Se toccano una toccano tutte

“Se toccano una toccano tutte”

Il corteo a Civitanova Marche del 6 agosto è stato un momento necessario per gridare ad alta voce il nome di Alika Ogorchukwu, per essere vicini e vicine alla famiglia e per mettere al centro la parola “razzismo” negata a più riprese dai giornali, dalle forze dell’ordine e dagli esponenti politici.

Le persone presenti si sono mosse da tutta l’Italia, da Milano a Palermo, perché in questo paese la storia continua a ripetersi, perché la persona che porta nel proprio sangue e nella propria storia l’Africa continua a valere di meno.

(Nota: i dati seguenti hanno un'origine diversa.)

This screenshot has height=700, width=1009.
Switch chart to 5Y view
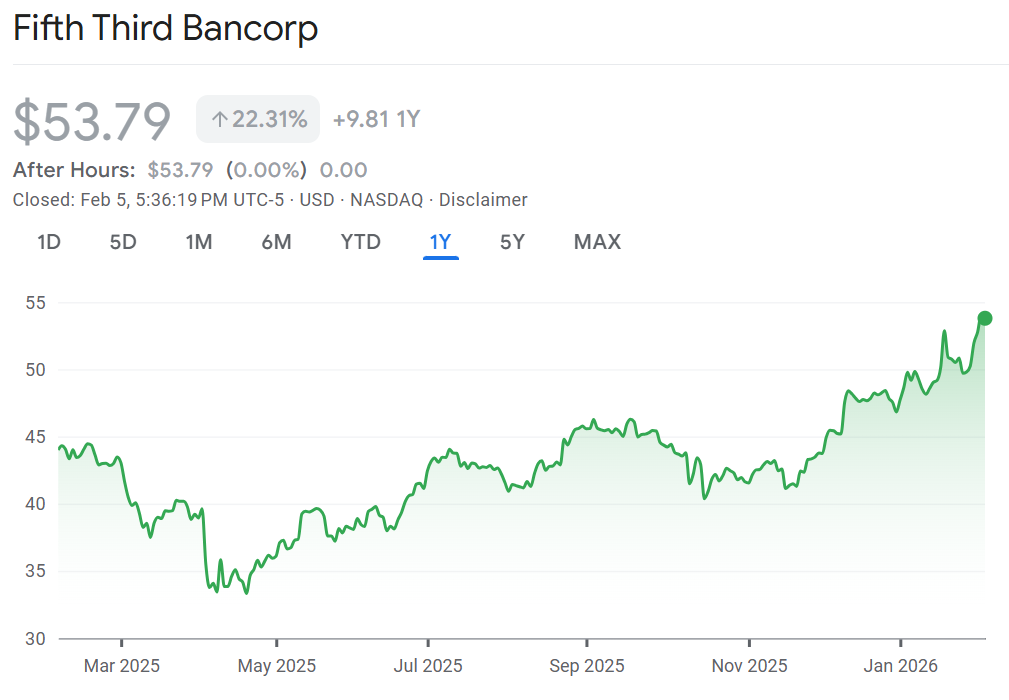(512, 242)
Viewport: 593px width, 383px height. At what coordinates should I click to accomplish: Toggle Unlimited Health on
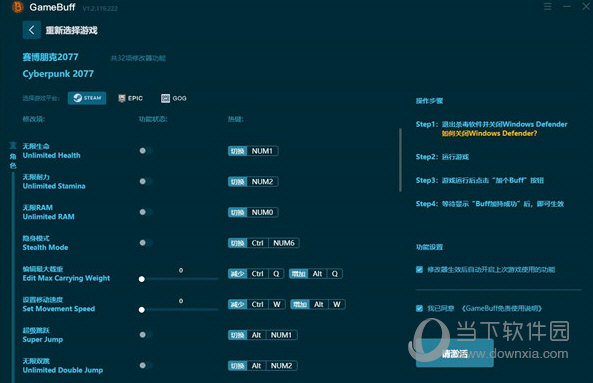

La rabbia, la tristezza, le lacrime, le voci e i pugni chiusi alzati hanno riempito un pomeriggio molto caldo, cercando di colmare quegli spazi di indifferenza verso il corpo nero.

Sono una di quelle persone che ha scelto di non guardare il video: mi avrebbe fatto troppo male, ho odiato la leggerezza con cui è circolato alimentando la pornografia del dolore.

Quando ho visto con i miei occhi il luogo dell’omicidio, ho provato un dolore molto chiaro alle tempie, come se si stringessero schiacciandomi il cervello, come se la testa mi potesse scoppiare da un momento all’altro.

Non è successo, ma per lo meno qualcosa è uscito sotto forma di lacrime seduto a pochi metri da quel marciapiede, stretto tra compagni e compagne.

Le persone che hanno preso parola avevano le vene grosse come tubature, perché fare più rumore del silenzio della città nei confronti di Alika richiede forza.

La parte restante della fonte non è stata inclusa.